読者です 読者をやめる 読者になる 読者になる

電子カルテの功罪

シカゴ大学では夏休み期間を除き、毎週火曜日昼食時に内科全体の講演会が開催される。スタッフにはランチボッックスが無償で提供されるので、昼食時間を割かれるという言い訳は通用しない。内科といっても、循環器内科、内分泌内科、腫瘍内科などと細分化されている内科ではなく、内科全体がひとつのDepartmentとなっている。それぞれの専門分野はセクションとして独立しているが、この講演会はいろいろな分野をカバーするので、非常に勉強になる。

夏休み明けの初回であった講演会では、「遺伝性の糖尿病」と「電子カルテ」がテーマの二つの講演があった。両者ともに目新しいことはなかったが、「電子カルテ」化の医師と患者関係に与える影響については、日米相通ずるものがあった。電子カルテの有無に関わらず、日本は一般的に診察時間が短いため、医師―患者間の信頼関係が構築されにくく、それが患者さん側の不満の根源になりがちだ。

「電子カルテ」は事務手続きの効率化やさまざまな医療統計情報を収集するためには重要である。しかし、医師がコンピューター画面に見入って、コンピューターの指示に従って、患者さんと目を合わせることなく質問を続けると、患者さんはコンピューターの診察を受けているような気持ちになるようである。発表者の友人は、非人間的な扱いを受けたと憤慨して、2回目の受診をせず、病気が進行するという結果になったそうである。
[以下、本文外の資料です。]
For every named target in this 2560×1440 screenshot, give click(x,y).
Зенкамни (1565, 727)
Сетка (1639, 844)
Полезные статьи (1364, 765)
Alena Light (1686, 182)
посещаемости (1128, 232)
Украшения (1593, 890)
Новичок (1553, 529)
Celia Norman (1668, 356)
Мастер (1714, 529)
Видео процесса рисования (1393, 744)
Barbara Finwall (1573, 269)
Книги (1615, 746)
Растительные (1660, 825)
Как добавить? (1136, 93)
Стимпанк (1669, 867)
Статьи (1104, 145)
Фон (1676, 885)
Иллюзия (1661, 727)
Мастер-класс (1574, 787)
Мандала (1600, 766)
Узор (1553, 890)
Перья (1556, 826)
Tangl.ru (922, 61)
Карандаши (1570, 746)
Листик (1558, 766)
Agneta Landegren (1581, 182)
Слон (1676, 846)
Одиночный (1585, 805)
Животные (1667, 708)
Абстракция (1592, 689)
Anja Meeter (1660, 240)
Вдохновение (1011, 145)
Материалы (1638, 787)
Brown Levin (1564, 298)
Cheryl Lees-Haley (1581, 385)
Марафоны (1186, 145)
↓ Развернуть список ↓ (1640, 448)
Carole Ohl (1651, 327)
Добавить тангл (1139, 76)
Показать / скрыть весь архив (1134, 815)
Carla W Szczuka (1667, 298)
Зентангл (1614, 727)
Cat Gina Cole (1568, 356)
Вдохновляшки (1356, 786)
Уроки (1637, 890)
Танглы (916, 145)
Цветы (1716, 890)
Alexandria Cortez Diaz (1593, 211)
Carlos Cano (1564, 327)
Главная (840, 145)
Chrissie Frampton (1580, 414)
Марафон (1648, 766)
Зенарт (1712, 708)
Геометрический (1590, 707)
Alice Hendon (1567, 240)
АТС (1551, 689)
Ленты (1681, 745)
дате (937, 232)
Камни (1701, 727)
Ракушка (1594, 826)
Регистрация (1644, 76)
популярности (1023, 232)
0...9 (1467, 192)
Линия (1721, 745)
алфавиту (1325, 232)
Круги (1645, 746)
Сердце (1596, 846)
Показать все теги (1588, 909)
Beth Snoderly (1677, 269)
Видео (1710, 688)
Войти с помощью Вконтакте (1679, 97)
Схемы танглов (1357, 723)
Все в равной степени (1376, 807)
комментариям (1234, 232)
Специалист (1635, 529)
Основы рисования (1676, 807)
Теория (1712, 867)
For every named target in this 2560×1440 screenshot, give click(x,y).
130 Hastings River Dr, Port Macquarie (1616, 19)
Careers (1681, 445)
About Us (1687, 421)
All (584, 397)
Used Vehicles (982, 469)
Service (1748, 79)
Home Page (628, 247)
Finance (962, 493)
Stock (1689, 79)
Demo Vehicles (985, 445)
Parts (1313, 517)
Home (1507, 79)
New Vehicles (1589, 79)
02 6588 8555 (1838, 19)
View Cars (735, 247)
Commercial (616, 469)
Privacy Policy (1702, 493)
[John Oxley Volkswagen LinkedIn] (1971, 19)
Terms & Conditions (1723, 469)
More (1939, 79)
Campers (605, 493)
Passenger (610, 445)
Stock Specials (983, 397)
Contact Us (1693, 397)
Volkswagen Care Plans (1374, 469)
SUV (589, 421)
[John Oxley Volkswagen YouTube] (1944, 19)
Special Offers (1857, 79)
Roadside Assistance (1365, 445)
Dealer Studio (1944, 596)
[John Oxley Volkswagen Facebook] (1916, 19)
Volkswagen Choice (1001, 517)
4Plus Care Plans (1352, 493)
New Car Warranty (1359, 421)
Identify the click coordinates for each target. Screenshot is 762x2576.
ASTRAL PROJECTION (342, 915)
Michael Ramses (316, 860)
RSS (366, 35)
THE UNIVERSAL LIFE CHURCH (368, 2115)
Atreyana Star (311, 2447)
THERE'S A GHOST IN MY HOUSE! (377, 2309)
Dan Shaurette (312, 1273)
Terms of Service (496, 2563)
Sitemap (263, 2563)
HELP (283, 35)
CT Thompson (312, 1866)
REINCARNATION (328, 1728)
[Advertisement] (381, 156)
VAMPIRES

コンピューターがなくても、患者さんと目を合わせようとしない医師が増えてきている状況を考えると、医療現場のあり方が問われる。診断機器が高度化するにしたがって、検査結果・画像データをもとに診療が進められるため、患者さんの「人間としての尊厳」が軽視されがちだが、医療従事者はこれを常に意識する必要がある。

シカゴ大学としては、電子カルテの導入に伴うマイナス面を抑えるために、医学部学生に対する早期の教育を含め、いくつかの取り組みを進めている。電子カルテなどが整備されると、いろいろな統計データを取ることができ、医師ごとの治療成績なども調査可能なので、医師の質の評価に応用することができる。ただし、医療の質を検証し、その向上を図るには、大規模データの収集と解析が必要である。

人間集団は非常に多様であり、治療効果や副作用に関係する種々の要因を割り出し、効果を高め、副作用を回避するような医療を推進していくためには、信頼性のある科学的な解析を行わねばならない。そのためには、大規模データが不可欠であり、これには、膨大な数の患者さんの協力が必要だ。ビッグデータを生かすことが、21世紀の医療を制することにつながる。

しかし、研究の場では、常に「研究に協力するには何の利益があるのか」と問い質し、医療の発展にブレーキをかける倫理委員と称する人たちがいる。医学の研究には、「患者さんの協力」を得ながら、長い時間をかけて多大な努力を積み重ねていくことが必要だ。私は、「協力していただいた患者さんが直接的な利益を受ける可能性は小さいが、同じ病気を持っている患者さんや、患者さんの子供や孫の世代が利益を受けるので、それに貢献すると考えて欲しい」と答えるが、それが通用しないことが少なくない。大震災後の被災地の姿を見ると、日本人は決して利己的ではないし、みんなのために協力し、助けあう気持ちが強い。これまでの医療の歴史を振り返っても、その進歩の影には、必ず患者側と医療側の共同作業が存在する。

無駄な医療費の削減や大震災時の診療情報の管理にも、電子化は必須である。安全だったはずのクラウドに保管されたハリウッドスターのデータが流失したとの報道が流れている状況では、「個人情報が漏洩したらどうする」という懸念は拭えない。絶対にハッキングされないような大規模データの管理、情報処理体制を構築することが、医療の観点からも、国の防衛という観点からも喫緊の課題である。